▸ **EXERCICE**
Recopiez intégralement, sans la moindre modification, l'extrait consacré au roman Tandis que j'agonise.

▸ **EXTRAIT PROPOSÉ**

======

Magazine

Tandis que j’agonise – William Faulkner

Publié le 10 août 2009 par Livraire @livraire

Titre original : As I Lay Dying
Traduction de Maurice Edgar Coindreau

Tandis que j’agonise est le cinquième roman de Faulkner. Publié en 1930, il n’a été traduit en français qu’en 1934. Il aurait dû être le premier des romans de Faulkner à paraître en France, mais Sanctuaire parut finalement quelques mois avant, en novembre 1933.

* * *

Addie Bundren vient de mourir. Auparavant, elle a fait promettre à son mari, Anse, d’être enterrée à Jefferson avec les siens. Anse et leurs enfants, Cash, Darl, Jewel, Dewey Dell et Vardaman feront donc le trajet jusqu’à la ville, située à quarante miles (environ soixante-cinq kilomètres) de là.

Toute l’essence de l’histoire semble être contenue dans ces quelques lignes, et pourtant, ce résumé simple passe sous silence ce qui fait de Tandis que j’agonise un superbe roman, à la fois macabre et plein de vie, chanté par des voix inoubliables. L’histoire comporte quinze narrateurs, et ce sont le fil de leurs voix qui s’entremêlent, nous racontant l’histoire.

Se sachant mourante, Addie a demandé à Cash, son premier fils, charpentier, de construire son cercueil sous ses yeux. Elle meurt avant qu’il ait pu le terminer. Le roman commence avec la voix de Darl racontant son retour à la ferme avec Jewel, et les premiers bruits qu’ils entendent sont la scie et l’erminette de Cash. Ces sons rythment tout le début de la narration : Addie est morte, le cercueil n’est pas terminé, la famille tente d’encaisser le choc causé par la mort de la mère et n’arrive pas réellement à se décider à partir pour Jefferson.

======

▸ **DONNÉES FOURNIES**
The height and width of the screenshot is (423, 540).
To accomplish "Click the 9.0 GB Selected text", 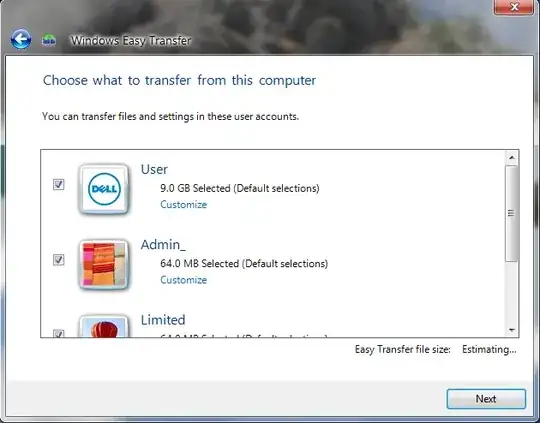I will 195,188.
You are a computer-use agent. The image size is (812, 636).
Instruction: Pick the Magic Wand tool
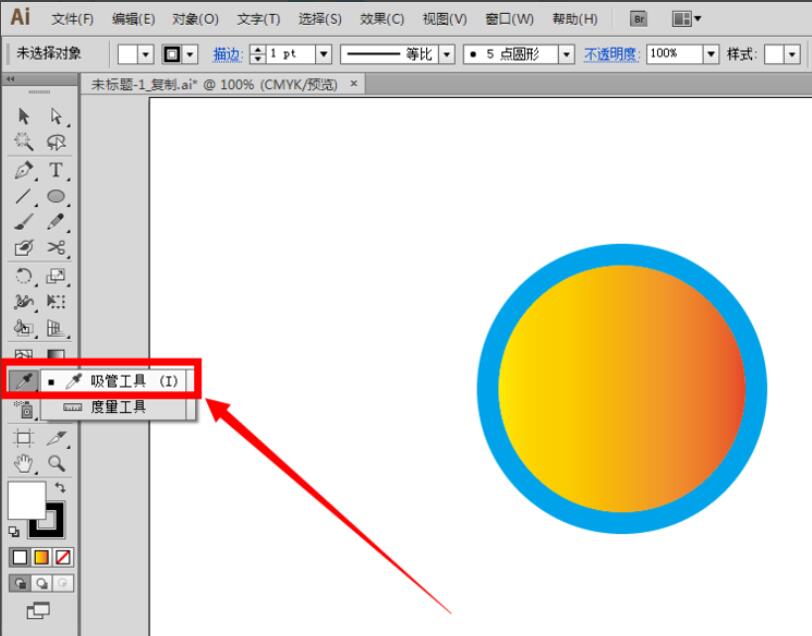(24, 143)
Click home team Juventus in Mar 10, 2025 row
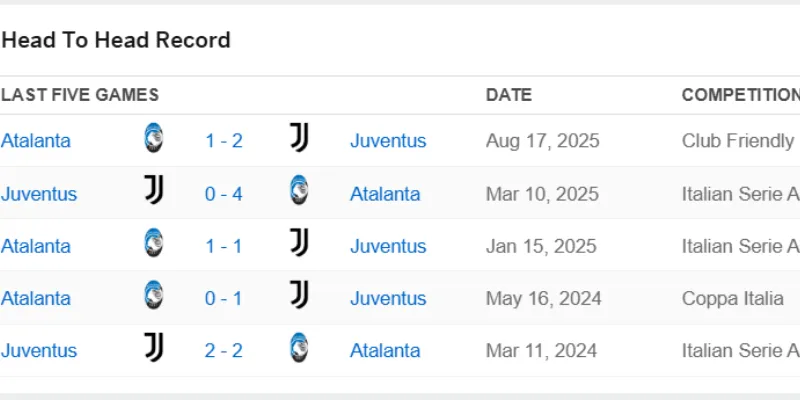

======

▸ **CORRIGÉ**
Magazine

Tandis que j’agonise – William Faulkner

Publié le 10 août 2009 par Livraire @livraire

Titre original : As I Lay Dying
Traduction de Maurice Edgar Coindreau

Tandis que j’agonise est le cinquième roman de Faulkner. Publié en 1930, il n’a été traduit en français qu’en 1934. Il aurait dû être le premier des romans de Faulkner à paraître en France, mais Sanctuaire parut finalement quelques mois avant, en novembre 1933.

* * *

Addie Bundren vient de mourir. Auparavant, elle a fait promettre à son mari, Anse, d’être enterrée à Jefferson avec les siens. Anse et leurs enfants, Cash, Darl, Jewel, Dewey Dell et Vardaman feront donc le trajet jusqu’à la ville, située à quarante miles (environ soixante-cinq kilomètres) de là.

Toute l’essence de l’histoire semble être contenue dans ces quelques lignes, et pourtant, ce résumé simple passe sous silence ce qui fait de Tandis que j’agonise un superbe roman, à la fois macabre et plein de vie, chanté par des voix inoubliables. L’histoire comporte quinze narrateurs, et ce sont le fil de leurs voix qui s’entremêlent, nous racontant l’histoire.

Se sachant mourante, Addie a demandé à Cash, son premier fils, charpentier, de construire son cercueil sous ses yeux. Elle meurt avant qu’il ait pu le terminer. Le roman commence avec la voix de Darl racontant son retour à la ferme avec Jewel, et les premiers bruits qu’ils entendent sont la scie et l’erminette de Cash. Ces sons rythment tout le début de la narration : Addie est morte, le cercueil n’est pas terminé, la famille tente d’encaisser le choc causé par la mort de la mère et n’arrive pas réellement à se décider à partir pour Jefferson.